Word for word, retype every line of the data.

---

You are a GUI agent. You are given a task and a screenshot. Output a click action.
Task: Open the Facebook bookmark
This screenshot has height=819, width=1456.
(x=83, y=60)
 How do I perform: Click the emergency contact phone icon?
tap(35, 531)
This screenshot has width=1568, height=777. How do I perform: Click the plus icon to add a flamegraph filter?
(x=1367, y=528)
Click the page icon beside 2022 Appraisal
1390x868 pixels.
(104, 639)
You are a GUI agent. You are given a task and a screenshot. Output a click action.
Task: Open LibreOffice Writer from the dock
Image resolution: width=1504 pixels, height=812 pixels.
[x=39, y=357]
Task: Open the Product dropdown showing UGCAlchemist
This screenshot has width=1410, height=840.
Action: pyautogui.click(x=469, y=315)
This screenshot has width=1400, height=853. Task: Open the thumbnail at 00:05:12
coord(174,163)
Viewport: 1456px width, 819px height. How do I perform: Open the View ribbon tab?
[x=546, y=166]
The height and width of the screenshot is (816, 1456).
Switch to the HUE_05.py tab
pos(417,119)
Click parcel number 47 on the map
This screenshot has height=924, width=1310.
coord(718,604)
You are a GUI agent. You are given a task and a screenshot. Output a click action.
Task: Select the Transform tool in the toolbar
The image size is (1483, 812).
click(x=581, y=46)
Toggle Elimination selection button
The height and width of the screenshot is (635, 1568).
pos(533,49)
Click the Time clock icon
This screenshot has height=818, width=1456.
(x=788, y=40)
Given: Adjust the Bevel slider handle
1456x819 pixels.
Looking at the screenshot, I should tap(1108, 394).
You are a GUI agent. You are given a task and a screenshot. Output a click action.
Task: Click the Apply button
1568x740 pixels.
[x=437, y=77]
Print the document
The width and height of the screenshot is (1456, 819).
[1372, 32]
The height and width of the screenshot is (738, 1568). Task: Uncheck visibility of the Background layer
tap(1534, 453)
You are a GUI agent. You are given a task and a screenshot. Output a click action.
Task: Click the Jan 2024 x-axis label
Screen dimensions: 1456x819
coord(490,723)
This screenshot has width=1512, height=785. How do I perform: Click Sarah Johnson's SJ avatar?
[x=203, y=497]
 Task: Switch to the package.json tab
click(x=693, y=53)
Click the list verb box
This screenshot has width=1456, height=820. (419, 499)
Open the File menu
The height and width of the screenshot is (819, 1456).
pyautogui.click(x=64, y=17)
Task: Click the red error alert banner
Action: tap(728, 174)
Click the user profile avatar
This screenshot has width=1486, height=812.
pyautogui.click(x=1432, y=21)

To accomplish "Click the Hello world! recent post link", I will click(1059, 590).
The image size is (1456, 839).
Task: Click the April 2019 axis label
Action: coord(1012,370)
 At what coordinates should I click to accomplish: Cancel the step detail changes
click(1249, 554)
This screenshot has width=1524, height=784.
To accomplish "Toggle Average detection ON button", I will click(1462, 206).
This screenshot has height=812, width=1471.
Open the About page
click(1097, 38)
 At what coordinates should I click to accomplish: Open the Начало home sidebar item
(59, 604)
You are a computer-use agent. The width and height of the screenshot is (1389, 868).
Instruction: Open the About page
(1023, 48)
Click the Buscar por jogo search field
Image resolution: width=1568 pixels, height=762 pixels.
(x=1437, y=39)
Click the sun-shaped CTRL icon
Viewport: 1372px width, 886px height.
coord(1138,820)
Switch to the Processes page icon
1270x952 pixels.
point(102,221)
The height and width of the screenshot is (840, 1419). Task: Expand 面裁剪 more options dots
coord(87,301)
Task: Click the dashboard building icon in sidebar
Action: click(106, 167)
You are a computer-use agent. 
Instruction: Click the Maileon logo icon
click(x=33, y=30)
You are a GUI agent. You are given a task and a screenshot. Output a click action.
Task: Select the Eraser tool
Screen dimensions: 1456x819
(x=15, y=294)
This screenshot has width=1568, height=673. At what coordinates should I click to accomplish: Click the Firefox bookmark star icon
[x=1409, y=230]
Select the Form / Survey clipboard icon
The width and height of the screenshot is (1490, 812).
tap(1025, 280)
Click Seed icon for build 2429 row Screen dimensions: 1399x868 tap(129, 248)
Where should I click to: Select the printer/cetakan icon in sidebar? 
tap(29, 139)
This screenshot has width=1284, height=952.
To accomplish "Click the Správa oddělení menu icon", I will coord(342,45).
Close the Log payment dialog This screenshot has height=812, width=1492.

---

RESPONSE —
You are a GUI agent. You are given a task and a screenshot. Output a click action.
Task: Open the Facebook bookmark
This screenshot has height=819, width=1456.
(x=83, y=60)
 How do I perform: Click the emergency contact phone icon?
tap(35, 531)
This screenshot has width=1568, height=777. How do I perform: Click the plus icon to add a flamegraph filter?
(x=1367, y=528)
Click the page icon beside 2022 Appraisal
1390x868 pixels.
(104, 639)
You are a GUI agent. You are given a task and a screenshot. Output a click action.
Task: Open LibreOffice Writer from the dock
Image resolution: width=1504 pixels, height=812 pixels.
[x=39, y=357]
Task: Open the Product dropdown showing UGCAlchemist
This screenshot has width=1410, height=840.
Action: pyautogui.click(x=469, y=315)
This screenshot has width=1400, height=853. Task: Open the thumbnail at 00:05:12
coord(174,163)
Viewport: 1456px width, 819px height. How do I perform: Open the View ribbon tab?
[x=546, y=166]
The height and width of the screenshot is (816, 1456).
Switch to the HUE_05.py tab
pos(417,119)
Click parcel number 47 on the map
This screenshot has height=924, width=1310.
coord(718,604)
You are a GUI agent. You are given a task and a screenshot. Output a click action.
Task: Select the Transform tool in the toolbar
The image size is (1483, 812).
click(x=581, y=46)
Toggle Elimination selection button
The height and width of the screenshot is (635, 1568).
pos(533,49)
Click the Time clock icon
This screenshot has height=818, width=1456.
(x=788, y=40)
Given: Adjust the Bevel slider handle
1456x819 pixels.
Looking at the screenshot, I should tap(1108, 394).
You are a GUI agent. You are given a task and a screenshot. Output a click action.
Task: Click the Apply button
1568x740 pixels.
[x=437, y=77]
Print the document
The width and height of the screenshot is (1456, 819).
[1372, 32]
The height and width of the screenshot is (738, 1568). Task: Uncheck visibility of the Background layer
tap(1534, 453)
You are a GUI agent. You are given a task and a screenshot. Output a click action.
Task: Click the Jan 2024 x-axis label
Screen dimensions: 1456x819
coord(490,723)
This screenshot has width=1512, height=785. How do I perform: Click Sarah Johnson's SJ avatar?
[x=203, y=497]
 Task: Switch to the package.json tab
click(x=693, y=53)
Click the list verb box
This screenshot has width=1456, height=820. (419, 499)
Open the File menu
The height and width of the screenshot is (819, 1456).
pyautogui.click(x=64, y=17)
Task: Click the red error alert banner
Action: tap(728, 174)
Click the user profile avatar
This screenshot has width=1486, height=812.
pyautogui.click(x=1432, y=21)

To accomplish "Click the Hello world! recent post link", I will click(1059, 590).
The image size is (1456, 839).
Task: Click the April 2019 axis label
Action: coord(1012,370)
 At what coordinates should I click to accomplish: Cancel the step detail changes
click(1249, 554)
This screenshot has width=1524, height=784.
To accomplish "Toggle Average detection ON button", I will click(1462, 206).
This screenshot has height=812, width=1471.
Open the About page
click(1097, 38)
 At what coordinates should I click to accomplish: Open the Начало home sidebar item
(59, 604)
You are a computer-use agent. The width and height of the screenshot is (1389, 868).
Instruction: Open the About page
(1023, 48)
Click the Buscar por jogo search field
Image resolution: width=1568 pixels, height=762 pixels.
(x=1437, y=39)
Click the sun-shaped CTRL icon
Viewport: 1372px width, 886px height.
coord(1138,820)
Switch to the Processes page icon
1270x952 pixels.
point(102,221)
The height and width of the screenshot is (840, 1419). Task: Expand 面裁剪 more options dots
coord(87,301)
Task: Click the dashboard building icon in sidebar
Action: click(106, 167)
You are a computer-use agent. 
Instruction: Click the Maileon logo icon
click(x=33, y=30)
You are a GUI agent. You are given a task and a screenshot. Output a click action.
Task: Select the Eraser tool
Screen dimensions: 1456x819
(x=15, y=294)
This screenshot has width=1568, height=673. At what coordinates should I click to accomplish: Click the Firefox bookmark star icon
[x=1409, y=230]
Select the Form / Survey clipboard icon
The width and height of the screenshot is (1490, 812).
tap(1025, 280)
Click Seed icon for build 2429 row Screen dimensions: 1399x868 tap(129, 248)
Where should I click to: Select the printer/cetakan icon in sidebar? 
tap(29, 139)
This screenshot has width=1284, height=952.
To accomplish "Click the Správa oddělení menu icon", I will coord(342,45).
Close the Log payment dialog This screenshot has height=812, width=1492.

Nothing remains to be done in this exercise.